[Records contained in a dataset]
>>

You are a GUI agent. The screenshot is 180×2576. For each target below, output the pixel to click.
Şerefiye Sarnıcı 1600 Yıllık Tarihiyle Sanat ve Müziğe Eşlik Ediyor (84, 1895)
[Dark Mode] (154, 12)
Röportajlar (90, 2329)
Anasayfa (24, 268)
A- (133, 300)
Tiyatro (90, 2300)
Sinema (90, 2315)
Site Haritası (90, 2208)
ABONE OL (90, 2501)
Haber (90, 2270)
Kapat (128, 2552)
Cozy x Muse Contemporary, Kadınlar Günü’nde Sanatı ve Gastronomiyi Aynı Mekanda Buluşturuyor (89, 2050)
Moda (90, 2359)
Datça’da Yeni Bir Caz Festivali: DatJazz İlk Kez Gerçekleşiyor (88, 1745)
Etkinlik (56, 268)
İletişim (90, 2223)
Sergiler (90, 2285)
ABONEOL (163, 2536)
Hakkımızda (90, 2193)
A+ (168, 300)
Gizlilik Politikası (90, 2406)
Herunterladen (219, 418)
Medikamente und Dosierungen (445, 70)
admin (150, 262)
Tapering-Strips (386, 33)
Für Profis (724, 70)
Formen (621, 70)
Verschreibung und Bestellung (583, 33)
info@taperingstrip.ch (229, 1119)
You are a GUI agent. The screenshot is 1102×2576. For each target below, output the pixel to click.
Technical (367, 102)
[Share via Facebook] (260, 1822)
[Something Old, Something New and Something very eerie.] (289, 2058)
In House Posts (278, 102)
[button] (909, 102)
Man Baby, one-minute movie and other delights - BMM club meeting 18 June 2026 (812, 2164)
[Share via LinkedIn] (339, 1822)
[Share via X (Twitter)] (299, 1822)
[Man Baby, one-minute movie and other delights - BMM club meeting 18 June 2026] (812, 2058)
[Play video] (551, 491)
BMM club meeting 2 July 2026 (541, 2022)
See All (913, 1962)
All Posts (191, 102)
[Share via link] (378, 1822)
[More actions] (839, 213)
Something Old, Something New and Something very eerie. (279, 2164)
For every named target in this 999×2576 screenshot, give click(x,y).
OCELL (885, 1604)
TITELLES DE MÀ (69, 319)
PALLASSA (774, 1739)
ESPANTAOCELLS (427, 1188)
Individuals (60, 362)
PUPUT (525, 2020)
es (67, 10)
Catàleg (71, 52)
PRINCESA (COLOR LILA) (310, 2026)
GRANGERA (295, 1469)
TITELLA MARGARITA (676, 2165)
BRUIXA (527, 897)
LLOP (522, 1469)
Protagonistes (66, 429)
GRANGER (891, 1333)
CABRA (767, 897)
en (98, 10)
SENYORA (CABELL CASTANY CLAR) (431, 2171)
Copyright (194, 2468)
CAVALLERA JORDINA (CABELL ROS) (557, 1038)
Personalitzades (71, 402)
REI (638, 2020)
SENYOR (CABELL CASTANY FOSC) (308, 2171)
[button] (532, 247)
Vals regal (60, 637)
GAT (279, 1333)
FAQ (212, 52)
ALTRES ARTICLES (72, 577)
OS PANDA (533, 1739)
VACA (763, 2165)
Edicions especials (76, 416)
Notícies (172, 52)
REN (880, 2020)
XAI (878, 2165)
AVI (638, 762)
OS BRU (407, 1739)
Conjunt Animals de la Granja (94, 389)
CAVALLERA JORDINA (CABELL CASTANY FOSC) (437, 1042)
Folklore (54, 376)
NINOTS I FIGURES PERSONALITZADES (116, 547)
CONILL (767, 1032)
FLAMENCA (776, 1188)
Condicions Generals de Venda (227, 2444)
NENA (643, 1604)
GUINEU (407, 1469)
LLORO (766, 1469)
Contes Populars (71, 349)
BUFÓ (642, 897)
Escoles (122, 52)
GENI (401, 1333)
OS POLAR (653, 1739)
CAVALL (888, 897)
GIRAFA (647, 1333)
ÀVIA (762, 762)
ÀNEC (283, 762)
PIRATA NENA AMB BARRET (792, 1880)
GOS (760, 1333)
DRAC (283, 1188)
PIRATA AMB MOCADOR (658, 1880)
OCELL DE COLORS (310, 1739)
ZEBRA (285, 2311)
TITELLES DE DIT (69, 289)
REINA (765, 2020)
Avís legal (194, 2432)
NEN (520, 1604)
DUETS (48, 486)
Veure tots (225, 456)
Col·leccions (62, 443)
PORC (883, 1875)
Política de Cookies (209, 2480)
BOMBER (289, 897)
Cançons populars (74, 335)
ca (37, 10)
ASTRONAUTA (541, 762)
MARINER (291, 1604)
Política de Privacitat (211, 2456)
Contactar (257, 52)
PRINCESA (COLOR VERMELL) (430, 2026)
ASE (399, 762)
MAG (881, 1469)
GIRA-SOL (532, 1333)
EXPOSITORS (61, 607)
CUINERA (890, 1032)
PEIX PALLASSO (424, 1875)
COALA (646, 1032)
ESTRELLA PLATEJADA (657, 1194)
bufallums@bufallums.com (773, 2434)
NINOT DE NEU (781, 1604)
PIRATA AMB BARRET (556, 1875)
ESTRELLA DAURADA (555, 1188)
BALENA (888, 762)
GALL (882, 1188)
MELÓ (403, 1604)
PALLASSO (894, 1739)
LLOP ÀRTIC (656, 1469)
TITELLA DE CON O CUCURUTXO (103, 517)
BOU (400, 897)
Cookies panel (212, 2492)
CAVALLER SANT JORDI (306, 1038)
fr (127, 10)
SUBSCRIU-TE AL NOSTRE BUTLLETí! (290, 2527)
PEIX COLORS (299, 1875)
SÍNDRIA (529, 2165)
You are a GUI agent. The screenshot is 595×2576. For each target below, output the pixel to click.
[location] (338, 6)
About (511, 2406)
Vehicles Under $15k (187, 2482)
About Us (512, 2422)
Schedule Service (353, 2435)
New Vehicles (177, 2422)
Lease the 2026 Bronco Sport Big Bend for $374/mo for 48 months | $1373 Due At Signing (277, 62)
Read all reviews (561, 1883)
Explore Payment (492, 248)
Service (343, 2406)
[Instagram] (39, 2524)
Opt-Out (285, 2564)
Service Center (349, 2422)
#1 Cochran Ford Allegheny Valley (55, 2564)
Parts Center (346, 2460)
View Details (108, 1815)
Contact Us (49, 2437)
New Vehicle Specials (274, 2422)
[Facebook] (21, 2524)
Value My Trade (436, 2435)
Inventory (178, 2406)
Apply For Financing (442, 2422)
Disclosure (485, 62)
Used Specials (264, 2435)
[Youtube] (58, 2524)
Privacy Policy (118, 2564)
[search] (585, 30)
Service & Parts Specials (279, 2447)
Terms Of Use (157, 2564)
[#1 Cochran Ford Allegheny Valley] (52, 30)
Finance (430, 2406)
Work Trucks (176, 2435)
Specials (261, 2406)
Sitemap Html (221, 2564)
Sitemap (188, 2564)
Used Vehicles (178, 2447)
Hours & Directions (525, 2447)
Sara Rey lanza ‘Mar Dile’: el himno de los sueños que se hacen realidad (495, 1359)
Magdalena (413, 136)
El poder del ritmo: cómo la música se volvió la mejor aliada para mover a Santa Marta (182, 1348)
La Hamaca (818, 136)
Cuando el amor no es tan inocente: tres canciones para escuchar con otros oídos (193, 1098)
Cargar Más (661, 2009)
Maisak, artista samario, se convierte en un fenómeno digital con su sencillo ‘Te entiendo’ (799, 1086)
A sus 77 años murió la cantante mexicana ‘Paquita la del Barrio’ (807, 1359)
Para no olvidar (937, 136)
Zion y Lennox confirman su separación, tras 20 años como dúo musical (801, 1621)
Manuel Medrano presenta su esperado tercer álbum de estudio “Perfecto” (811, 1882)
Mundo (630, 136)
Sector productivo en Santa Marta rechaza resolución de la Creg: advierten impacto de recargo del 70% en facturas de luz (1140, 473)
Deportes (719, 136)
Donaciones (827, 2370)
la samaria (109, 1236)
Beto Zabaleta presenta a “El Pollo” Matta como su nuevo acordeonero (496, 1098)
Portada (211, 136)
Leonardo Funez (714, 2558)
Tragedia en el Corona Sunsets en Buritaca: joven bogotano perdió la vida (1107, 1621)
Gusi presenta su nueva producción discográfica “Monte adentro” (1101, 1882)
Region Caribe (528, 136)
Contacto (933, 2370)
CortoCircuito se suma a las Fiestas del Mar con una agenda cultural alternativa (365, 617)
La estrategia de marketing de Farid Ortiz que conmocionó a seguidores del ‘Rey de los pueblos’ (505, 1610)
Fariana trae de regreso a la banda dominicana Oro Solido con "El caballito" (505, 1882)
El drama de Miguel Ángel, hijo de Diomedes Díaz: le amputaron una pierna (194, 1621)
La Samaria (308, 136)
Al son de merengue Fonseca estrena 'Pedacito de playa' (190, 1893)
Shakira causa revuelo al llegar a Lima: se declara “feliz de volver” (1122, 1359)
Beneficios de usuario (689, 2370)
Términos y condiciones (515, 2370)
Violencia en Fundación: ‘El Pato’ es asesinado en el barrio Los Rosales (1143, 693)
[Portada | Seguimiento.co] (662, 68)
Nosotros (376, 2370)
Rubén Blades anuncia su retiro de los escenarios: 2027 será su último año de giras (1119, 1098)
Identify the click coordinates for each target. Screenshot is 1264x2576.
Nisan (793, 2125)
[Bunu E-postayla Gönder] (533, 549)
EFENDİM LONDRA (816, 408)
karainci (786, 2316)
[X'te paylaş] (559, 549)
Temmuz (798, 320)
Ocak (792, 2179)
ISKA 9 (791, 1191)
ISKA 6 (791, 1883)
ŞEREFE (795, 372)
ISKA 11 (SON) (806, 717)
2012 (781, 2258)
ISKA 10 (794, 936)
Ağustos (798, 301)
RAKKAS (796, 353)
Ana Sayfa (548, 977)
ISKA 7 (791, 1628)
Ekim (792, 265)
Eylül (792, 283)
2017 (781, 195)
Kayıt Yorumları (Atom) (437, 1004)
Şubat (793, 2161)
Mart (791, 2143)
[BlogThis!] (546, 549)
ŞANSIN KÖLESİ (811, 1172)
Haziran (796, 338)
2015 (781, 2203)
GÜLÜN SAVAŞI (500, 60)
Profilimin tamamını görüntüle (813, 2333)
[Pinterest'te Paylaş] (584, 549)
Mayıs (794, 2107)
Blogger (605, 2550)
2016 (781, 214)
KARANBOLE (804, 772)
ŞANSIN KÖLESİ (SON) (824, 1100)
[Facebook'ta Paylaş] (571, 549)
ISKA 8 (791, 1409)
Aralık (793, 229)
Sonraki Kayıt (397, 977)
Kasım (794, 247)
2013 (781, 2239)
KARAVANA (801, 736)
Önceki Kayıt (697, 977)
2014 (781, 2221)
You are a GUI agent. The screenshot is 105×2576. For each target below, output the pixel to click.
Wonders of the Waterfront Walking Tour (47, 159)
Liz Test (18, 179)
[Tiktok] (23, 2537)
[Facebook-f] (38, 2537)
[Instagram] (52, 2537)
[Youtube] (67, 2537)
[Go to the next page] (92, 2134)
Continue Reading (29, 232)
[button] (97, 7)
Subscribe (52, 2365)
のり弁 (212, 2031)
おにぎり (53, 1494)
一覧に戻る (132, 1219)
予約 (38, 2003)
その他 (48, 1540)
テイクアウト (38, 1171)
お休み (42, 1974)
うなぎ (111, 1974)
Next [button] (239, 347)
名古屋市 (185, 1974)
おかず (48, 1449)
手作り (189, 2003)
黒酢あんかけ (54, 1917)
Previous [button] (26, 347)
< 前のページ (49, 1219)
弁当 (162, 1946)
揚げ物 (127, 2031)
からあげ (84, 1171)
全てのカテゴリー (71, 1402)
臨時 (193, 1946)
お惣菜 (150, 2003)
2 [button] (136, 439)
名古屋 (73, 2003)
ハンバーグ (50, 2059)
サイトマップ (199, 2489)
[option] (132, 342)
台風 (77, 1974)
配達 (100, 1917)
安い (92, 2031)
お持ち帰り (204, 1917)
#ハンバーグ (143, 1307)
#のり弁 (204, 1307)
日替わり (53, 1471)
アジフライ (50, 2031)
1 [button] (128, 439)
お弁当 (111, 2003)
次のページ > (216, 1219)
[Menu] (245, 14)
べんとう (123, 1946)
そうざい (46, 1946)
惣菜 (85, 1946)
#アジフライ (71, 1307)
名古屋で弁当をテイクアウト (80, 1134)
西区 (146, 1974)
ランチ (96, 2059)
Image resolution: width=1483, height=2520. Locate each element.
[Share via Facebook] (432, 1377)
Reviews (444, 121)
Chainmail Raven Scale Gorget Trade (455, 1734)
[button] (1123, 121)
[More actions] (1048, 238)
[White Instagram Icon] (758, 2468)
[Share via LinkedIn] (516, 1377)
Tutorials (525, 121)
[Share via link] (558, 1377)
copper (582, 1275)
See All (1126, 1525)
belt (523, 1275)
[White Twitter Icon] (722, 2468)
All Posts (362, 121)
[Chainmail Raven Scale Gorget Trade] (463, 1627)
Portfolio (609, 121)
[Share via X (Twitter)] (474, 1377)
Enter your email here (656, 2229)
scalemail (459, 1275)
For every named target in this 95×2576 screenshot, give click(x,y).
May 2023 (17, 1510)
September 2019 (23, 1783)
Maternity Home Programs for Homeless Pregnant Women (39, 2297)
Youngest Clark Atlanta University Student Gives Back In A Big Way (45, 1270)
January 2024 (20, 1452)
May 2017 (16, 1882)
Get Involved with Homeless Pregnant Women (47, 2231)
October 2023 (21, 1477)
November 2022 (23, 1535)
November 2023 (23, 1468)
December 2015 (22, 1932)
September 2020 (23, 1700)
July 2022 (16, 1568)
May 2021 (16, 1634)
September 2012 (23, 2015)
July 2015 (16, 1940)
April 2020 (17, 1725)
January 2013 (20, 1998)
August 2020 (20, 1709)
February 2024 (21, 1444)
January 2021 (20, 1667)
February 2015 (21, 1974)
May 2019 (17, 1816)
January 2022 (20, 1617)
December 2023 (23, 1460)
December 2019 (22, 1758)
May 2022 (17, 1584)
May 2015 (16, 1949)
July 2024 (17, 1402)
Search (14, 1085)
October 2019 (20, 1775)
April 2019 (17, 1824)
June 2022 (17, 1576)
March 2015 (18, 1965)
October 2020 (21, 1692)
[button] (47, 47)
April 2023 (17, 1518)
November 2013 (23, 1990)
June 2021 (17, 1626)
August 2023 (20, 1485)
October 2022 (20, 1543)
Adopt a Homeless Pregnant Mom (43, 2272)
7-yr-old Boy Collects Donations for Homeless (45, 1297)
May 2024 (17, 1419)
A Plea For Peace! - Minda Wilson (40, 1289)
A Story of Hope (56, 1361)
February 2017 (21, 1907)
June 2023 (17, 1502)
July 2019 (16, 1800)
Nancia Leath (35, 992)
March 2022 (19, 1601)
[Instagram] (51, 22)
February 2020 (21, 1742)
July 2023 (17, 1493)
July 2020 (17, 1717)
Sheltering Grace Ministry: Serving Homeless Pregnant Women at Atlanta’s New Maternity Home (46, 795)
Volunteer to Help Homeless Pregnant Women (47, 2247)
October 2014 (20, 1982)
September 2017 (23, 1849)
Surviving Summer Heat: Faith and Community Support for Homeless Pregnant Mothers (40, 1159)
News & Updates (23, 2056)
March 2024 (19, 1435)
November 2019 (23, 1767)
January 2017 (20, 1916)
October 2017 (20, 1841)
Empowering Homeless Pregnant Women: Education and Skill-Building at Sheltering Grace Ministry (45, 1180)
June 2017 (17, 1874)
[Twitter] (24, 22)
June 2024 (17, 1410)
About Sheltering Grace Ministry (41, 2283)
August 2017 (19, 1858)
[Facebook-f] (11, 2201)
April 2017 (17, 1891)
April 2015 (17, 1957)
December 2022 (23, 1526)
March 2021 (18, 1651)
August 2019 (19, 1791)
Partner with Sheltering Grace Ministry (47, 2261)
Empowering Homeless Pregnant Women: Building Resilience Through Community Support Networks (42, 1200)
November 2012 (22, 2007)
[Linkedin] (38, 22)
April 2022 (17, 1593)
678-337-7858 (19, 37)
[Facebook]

<<

Above are the records; print exactly the lines from the line with "GAT (279, 1333)" to the line with "LLORO (766, 1469)", including both, and nothing else.

GAT (279, 1333)
FAQ (212, 52)
ALTRES ARTICLES (72, 577)
OS PANDA (533, 1739)
VACA (763, 2165)
Edicions especials (76, 416)
Notícies (172, 52)
REN (880, 2020)
XAI (878, 2165)
AVI (638, 762)
OS BRU (407, 1739)
Conjunt Animals de la Granja (94, 389)
CAVALLERA JORDINA (CABELL CASTANY FOSC) (437, 1042)
Folklore (54, 376)
NINOTS I FIGURES PERSONALITZADES (116, 547)
CONILL (767, 1032)
FLAMENCA (776, 1188)
Condicions Generals de Venda (227, 2444)
NENA (643, 1604)
GUINEU (407, 1469)
LLORO (766, 1469)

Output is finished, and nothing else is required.